Capítulo 28: Captura do Bandido
Após encarnar o guerreiro dos móveis, Hong Guan não teve muito tempo para se vangloriar, pois logo ficaram poucos objetos para arremessar; afinal, ali havia apenas algumas mesas de escritório, não era uma loja de móveis. Depois de virar duas mesas seguidas, ao chegar à última, o homem percebeu que já havia se demorado demais. Lançou uma faca em direção a Hong Guan e correu em direção à janela, planejando escapar.
Hong Guan sabia muito bem que, sem saber se havia alguém esperando do lado de fora, jamais deveria persegui-lo. Assim, desviou da faca, puxou uma gaveta e a lançou. Agora, sua força era de onze pontos, muito acima do limite humano. Com todo o ímpeto, a gaveta voou veloz e acertou as costas do homem, estilhaçando-se completamente. O impacto o fez cambalear e bater a cabeça no batente da janela, produzindo um estrondo.
Vendo que o golpe foi eficaz, Hong Guan puxou as duas gavetas restantes e as atirou, uma em cada mão. Uma delas acertou em cheio a nuca do homem. Naqueles tempos, as gavetas eram de madeira maciça, pesando pelo menos dois quilos cada. O homem, atingido, tombou sobre a janela e ali ficou, não se sabia se vivo ou morto.
Hong Guan correu até um canto, pegou o cabo de um esfregão e puxou o homem de volta. Viu que havia sangue na nuca, já encharcando o capuz, mas o peito ainda subia e descia—provavelmente estava apenas desacordado.
O perigo havia passado, e finalmente pôde respirar aliviado—sentia a roupa encharcada de suor. Três minutos depois, a irmã Sun chegou acompanhada de quatro seguranças, entre eles Liu Jili, o mesmo que conhecera dias antes.
Diante do homem desacordado, Liu Jili ficou visivelmente tenso, um sinal claro de que havia algo estranho. Os quatro seguranças amarraram o invasor, enquanto Hong Guan vigiava Liu Jili de perto, impedindo qualquer tentativa de sabotagem.
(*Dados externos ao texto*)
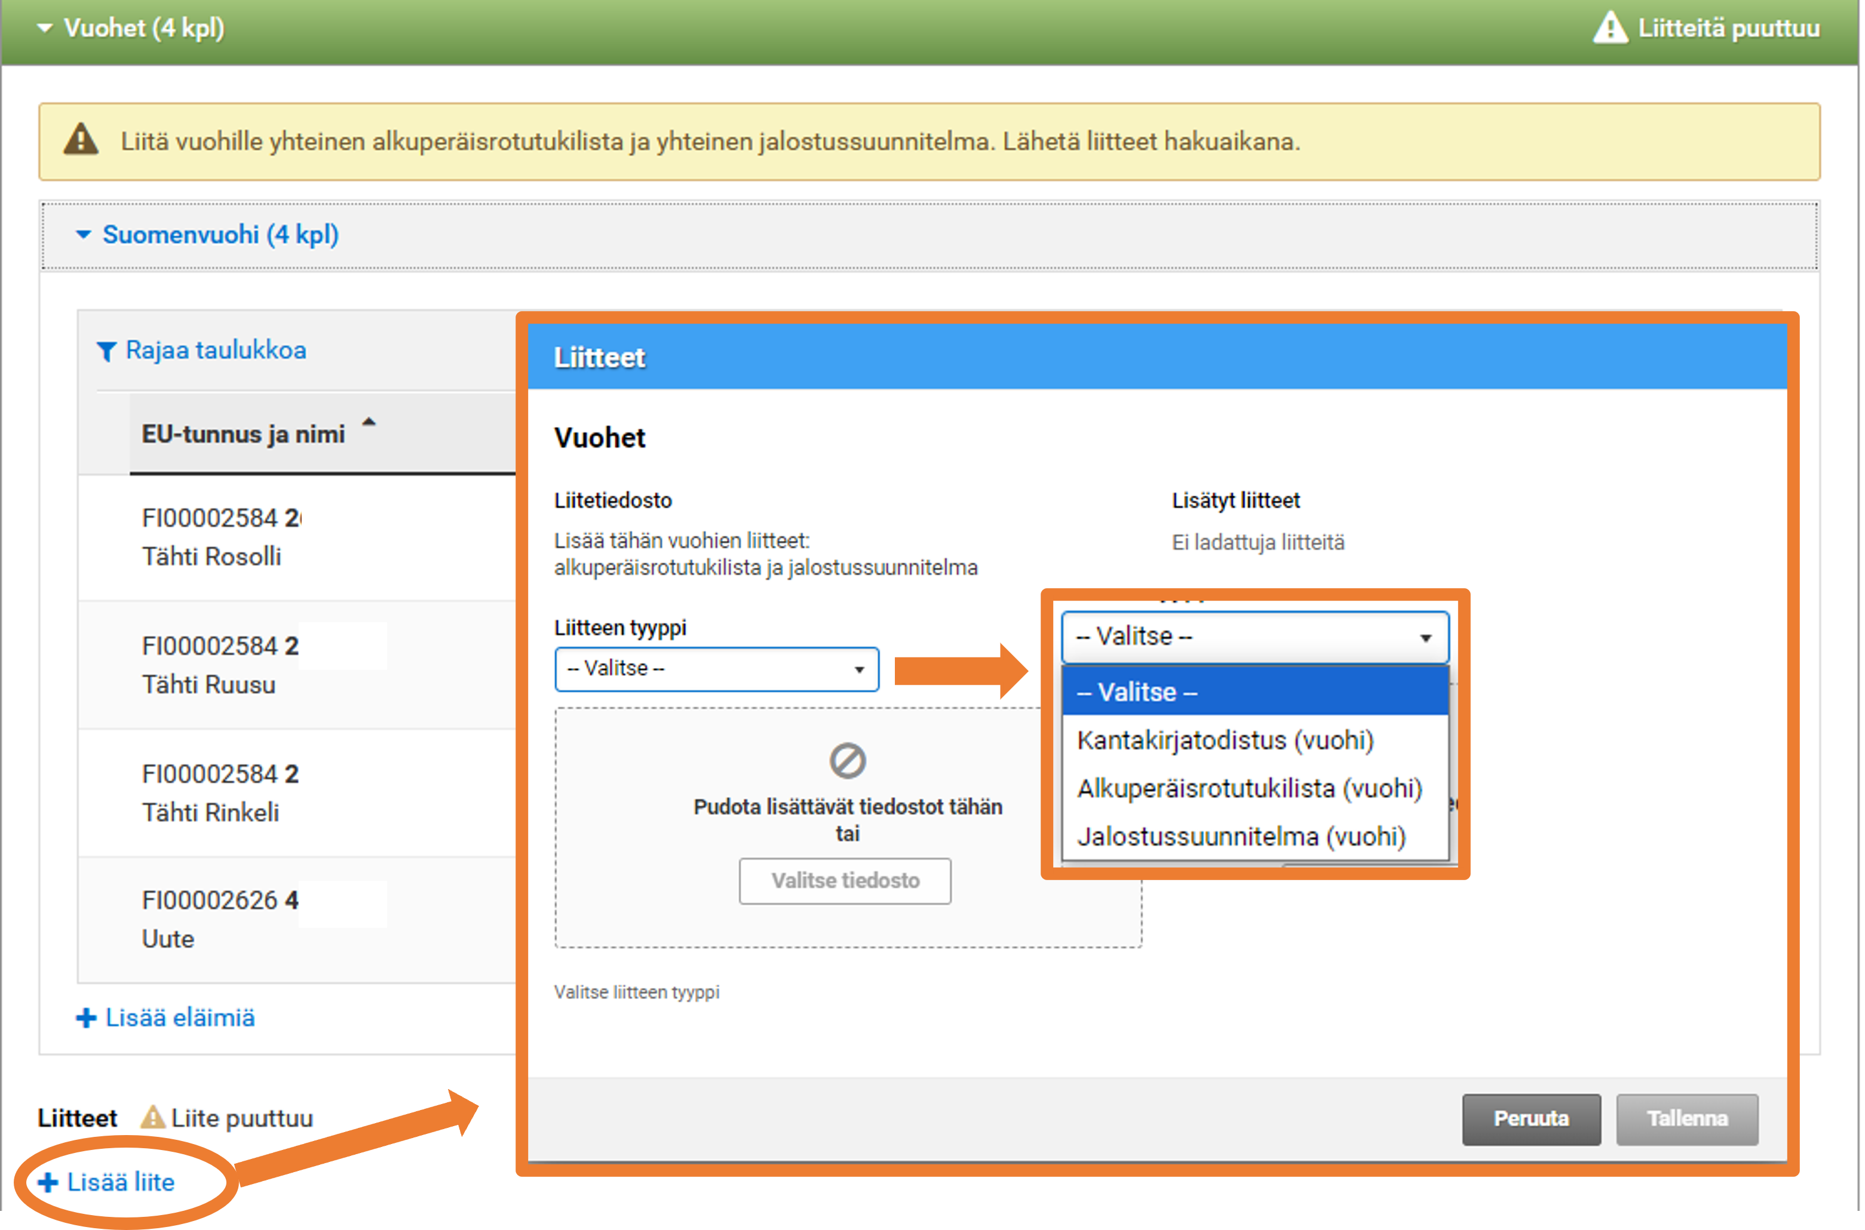The width and height of the screenshot is (1865, 1230).
Task: Click the Rajaa taulukkoa filter funnel icon
Action: (x=107, y=351)
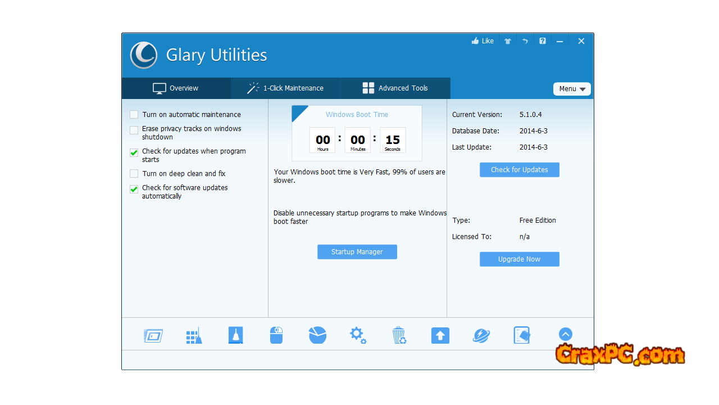Tick Erase privacy tracks on windows shutdown
719x405 pixels.
(x=134, y=130)
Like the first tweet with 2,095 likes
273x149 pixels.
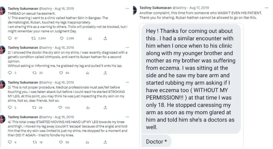point(62,38)
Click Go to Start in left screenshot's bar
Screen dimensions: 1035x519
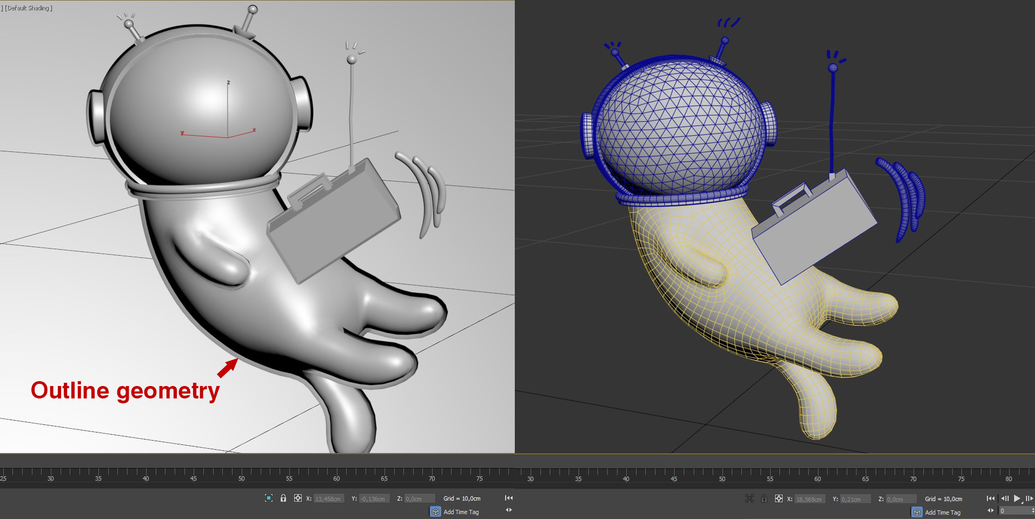point(509,498)
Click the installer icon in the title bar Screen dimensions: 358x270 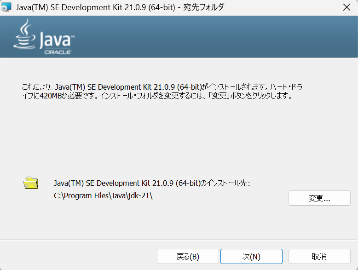click(6, 7)
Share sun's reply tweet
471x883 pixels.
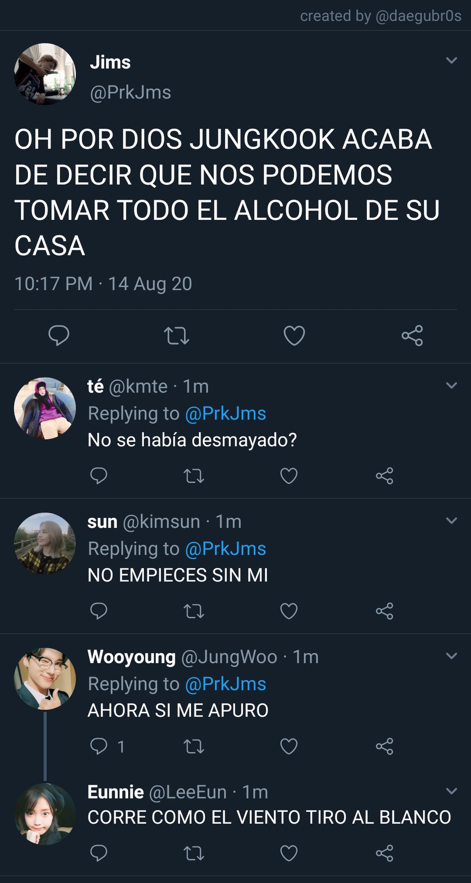pos(384,611)
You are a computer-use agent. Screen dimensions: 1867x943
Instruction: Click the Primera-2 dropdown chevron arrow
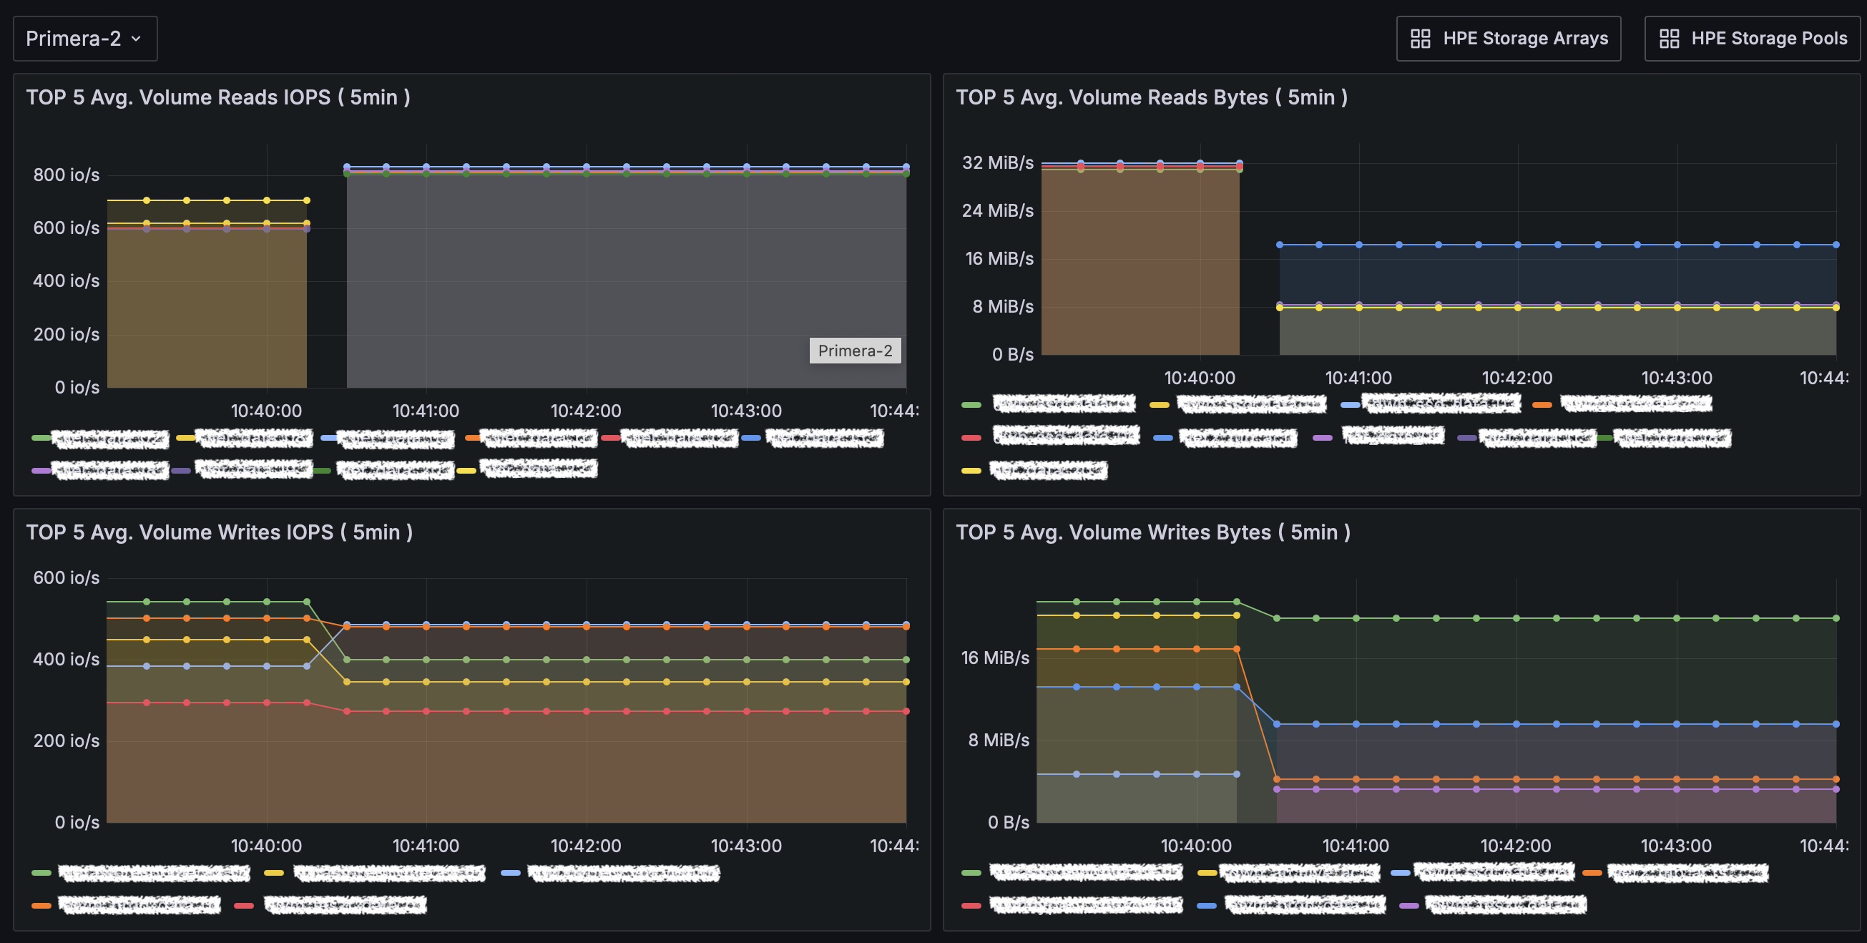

Com o homem imobilizado, Hong Guan e a irmã Sun trataram dos ferimentos.
— Companheiros, aqui não temos recursos para exames médicos. Conseguir um suspeito vivo não é fácil; sugiro levá-lo ao hospital para um tratamento mais adequado — recomendou.
— Pode deixar, logo o levaremos ao hospital!
— Que bom, tomem cuidado.
Quando todos saíram, a irmã Sun olhou para a bagunça e, supondo que Hong Guan tivesse lutado corpo a corpo, aproximou-se, preocupada:
— Você está bem? Aquele homem não era qualquer um!
Hong Guan riu:
— Fique tranquila, irmã Sun, não aconteceu nada comigo. Eu não lutei com ele; ele estava armado e eu não sou tolo. Tudo isso foi arremessado por mim!
Ela suspirou, aliviada:
— Que bom! Mas olha só, mal terminei de dizer que nada aconteceria e já tivemos um arrombamento.
— Não se culpe, irmã Sun. Houve perigo, mas pegamos o bandido. No fim, foi até bom!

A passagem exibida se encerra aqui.